╭─ SELECTED EXCERPT
This repository contains the implementation and experimental framework for a 1D Convolutional Neural Network (CNN) designed to detect and localize hydrogen leaks in industrial storage facilities. The system processes sensor time-series data to identify which tank in a multi-tank array is experiencing a leak.

1. Project Overview

This project addresses a critical safety challenge in the transition to hydrogen energy: the rapid detection and spatial localization of unintended hydrogen releases in large-scale storage facilities. Conventional systems often rely on point-based sensors that lack spatial awareness or require dense, expensive networks.

This work implements a 1D Convolutional Neural Network (CNN) framework designed to interpret spatiotemporal patterns from a sparse array of only four sensors. The system identifies which specific tank is leaking within a complex simulation environment, providing a scalable and intelligent safety monitoring solution.

2. Repository Structure

├── main_server.py # Orchestration: Preprocessing, training, and evaluation
├── architectures.py # 1D-CNN (Arch_3), LSTM, and hybrid model definitions
├── model_creation.py # Model instantiation logic
├── training.py # Training loops, weight management, and custom loss logic
├── Callbacks.py # Advanced callbacks: Loss-Dependent Adaptive LR & Early Stopping
├── Custom_losses.py # Specialized metrics (Spatial Error, MSE, Severity-based)
├── Classification_results.py # Visualization: Barplots, Heatmaps, and Spatial Analysis
├── postprocessing_tools.py # Plotting: Loss evolution, histograms, and crossplots
├── MODULES/ # Sub-modules for signal preprocessing and transformations
└── Output/ # Result directory (Models, .npy logs, and PNG figures)
╰─
╭─ PROVIDED RECORDS
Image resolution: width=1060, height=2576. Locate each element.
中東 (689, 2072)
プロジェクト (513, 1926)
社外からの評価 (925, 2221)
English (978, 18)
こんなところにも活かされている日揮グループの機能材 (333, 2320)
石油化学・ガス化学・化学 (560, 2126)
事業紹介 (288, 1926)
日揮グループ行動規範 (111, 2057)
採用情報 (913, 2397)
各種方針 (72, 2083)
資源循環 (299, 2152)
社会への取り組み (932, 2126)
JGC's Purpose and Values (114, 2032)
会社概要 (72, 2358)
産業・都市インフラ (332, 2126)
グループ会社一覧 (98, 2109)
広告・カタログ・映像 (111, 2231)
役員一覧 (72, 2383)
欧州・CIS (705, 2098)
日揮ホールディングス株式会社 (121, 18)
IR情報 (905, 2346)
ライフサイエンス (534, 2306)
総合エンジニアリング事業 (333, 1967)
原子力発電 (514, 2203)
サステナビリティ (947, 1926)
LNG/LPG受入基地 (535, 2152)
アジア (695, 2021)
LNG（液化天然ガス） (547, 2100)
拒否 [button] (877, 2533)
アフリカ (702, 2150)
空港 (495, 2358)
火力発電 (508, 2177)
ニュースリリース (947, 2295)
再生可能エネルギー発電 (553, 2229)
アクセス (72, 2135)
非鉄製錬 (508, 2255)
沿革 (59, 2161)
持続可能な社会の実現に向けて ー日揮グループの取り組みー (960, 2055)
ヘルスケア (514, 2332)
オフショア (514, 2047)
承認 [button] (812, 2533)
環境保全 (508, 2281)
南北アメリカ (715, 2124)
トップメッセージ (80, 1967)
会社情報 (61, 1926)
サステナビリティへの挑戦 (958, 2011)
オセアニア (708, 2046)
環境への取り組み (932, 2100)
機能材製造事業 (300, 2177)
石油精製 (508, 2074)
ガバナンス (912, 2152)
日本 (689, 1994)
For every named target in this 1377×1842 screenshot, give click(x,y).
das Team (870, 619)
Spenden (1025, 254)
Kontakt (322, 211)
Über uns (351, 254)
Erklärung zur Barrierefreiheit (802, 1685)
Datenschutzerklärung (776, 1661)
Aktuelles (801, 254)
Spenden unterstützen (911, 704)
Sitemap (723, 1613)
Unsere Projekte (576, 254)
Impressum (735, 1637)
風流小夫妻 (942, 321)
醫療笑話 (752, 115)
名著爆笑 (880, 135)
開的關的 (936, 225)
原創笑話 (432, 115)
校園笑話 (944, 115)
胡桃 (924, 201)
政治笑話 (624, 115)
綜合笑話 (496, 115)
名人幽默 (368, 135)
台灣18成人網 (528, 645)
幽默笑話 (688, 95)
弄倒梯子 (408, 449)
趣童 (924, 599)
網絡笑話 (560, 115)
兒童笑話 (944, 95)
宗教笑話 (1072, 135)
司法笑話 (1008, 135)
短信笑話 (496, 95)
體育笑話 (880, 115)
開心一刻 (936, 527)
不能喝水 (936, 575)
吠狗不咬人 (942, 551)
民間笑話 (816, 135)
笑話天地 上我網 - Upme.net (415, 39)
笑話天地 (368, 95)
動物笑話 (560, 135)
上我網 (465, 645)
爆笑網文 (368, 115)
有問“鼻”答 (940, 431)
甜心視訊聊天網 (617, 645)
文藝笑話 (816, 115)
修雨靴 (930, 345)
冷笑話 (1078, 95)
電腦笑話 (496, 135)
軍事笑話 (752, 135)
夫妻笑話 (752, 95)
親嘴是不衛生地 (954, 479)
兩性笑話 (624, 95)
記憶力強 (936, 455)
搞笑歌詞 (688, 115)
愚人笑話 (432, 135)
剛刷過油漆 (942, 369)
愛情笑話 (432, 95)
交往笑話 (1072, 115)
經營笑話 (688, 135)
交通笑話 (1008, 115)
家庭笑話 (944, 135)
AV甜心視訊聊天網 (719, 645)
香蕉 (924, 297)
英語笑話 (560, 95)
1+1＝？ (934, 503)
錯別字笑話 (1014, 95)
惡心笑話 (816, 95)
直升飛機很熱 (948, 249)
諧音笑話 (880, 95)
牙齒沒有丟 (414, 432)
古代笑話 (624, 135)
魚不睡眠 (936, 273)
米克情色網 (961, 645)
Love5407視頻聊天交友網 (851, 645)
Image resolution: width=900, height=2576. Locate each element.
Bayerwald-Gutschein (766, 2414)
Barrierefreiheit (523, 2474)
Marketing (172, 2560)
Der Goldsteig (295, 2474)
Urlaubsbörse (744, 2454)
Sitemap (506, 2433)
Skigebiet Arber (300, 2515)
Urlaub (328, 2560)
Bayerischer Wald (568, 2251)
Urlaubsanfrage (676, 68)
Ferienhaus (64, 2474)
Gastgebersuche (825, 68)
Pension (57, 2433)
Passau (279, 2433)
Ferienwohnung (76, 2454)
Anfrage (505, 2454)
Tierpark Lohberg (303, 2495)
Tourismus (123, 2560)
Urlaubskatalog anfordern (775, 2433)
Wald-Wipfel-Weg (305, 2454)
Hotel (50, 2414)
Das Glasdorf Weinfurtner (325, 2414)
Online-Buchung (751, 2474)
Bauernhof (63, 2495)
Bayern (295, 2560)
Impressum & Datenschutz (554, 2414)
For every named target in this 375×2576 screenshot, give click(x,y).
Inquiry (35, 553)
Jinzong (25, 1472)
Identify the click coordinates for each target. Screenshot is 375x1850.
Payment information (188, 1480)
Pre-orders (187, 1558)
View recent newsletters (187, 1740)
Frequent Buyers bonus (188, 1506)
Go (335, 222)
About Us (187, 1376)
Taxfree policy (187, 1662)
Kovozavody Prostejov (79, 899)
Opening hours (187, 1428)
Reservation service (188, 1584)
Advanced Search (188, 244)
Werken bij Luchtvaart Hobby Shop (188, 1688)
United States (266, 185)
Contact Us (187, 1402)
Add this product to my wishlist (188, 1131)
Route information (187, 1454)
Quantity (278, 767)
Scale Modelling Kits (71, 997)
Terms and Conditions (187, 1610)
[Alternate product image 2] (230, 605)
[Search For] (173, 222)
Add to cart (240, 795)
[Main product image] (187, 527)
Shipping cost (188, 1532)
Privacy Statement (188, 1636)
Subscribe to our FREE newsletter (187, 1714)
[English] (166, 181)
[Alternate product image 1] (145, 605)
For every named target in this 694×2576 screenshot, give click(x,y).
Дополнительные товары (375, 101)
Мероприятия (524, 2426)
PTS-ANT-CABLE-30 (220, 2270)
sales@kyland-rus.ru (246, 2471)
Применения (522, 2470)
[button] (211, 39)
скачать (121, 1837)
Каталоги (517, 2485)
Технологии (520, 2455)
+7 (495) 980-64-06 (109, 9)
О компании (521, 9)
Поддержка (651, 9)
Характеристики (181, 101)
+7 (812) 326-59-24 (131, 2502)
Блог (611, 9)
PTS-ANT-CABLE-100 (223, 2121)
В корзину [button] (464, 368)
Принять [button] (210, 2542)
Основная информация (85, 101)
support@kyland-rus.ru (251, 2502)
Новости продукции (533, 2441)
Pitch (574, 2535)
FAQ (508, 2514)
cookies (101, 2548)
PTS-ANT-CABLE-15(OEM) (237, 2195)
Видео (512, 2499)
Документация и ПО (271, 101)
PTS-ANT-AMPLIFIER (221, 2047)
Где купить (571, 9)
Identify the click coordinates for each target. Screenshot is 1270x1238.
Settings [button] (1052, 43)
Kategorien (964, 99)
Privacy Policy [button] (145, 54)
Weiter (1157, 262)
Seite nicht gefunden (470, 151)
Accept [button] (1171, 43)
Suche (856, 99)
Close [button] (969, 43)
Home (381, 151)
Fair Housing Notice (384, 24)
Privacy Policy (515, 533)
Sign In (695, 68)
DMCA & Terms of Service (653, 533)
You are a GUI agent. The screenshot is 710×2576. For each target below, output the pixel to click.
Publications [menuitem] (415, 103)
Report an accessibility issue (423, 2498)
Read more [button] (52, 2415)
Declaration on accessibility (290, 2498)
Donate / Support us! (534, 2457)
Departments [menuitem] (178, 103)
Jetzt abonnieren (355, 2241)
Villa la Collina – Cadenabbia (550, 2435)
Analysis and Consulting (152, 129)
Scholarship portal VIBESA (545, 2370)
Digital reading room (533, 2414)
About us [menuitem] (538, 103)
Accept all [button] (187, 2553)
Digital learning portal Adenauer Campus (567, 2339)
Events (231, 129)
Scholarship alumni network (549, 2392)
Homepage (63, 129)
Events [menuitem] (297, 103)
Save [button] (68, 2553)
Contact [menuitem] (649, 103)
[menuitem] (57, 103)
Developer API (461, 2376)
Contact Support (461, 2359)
╰─
◆ **STATED EXERCISE 1**:
Answer these from the hydrogen leak detection description:
(a) How many sensors are in the sparse array the framework reads from?
(b) Which file holds the training loops, weight management, and custom loss logic?
(c) What does the Output directory hold?
◆ **STATED EXERCISE 2**: Update the hydrogen leak detection description by writing out everything from "This work implements" down to "safety monitoring solution.", with "four" changed to "six".
The items were taken from a different source than the hydrogen leak detection description.

◆ **FULL RESPONSE 1**:
(a) Four.
(b) training.py
(c) Models, .npy logs, and PNG figures.

◆ **FULL RESPONSE 2**:
This work implements a 1D Convolutional Neural Network (CNN) framework designed to interpret spatiotemporal patterns from a sparse array of only six sensors. The system identifies which specific tank is leaking within a complex simulation environment, providing a scalable and intelligent safety monitoring solution.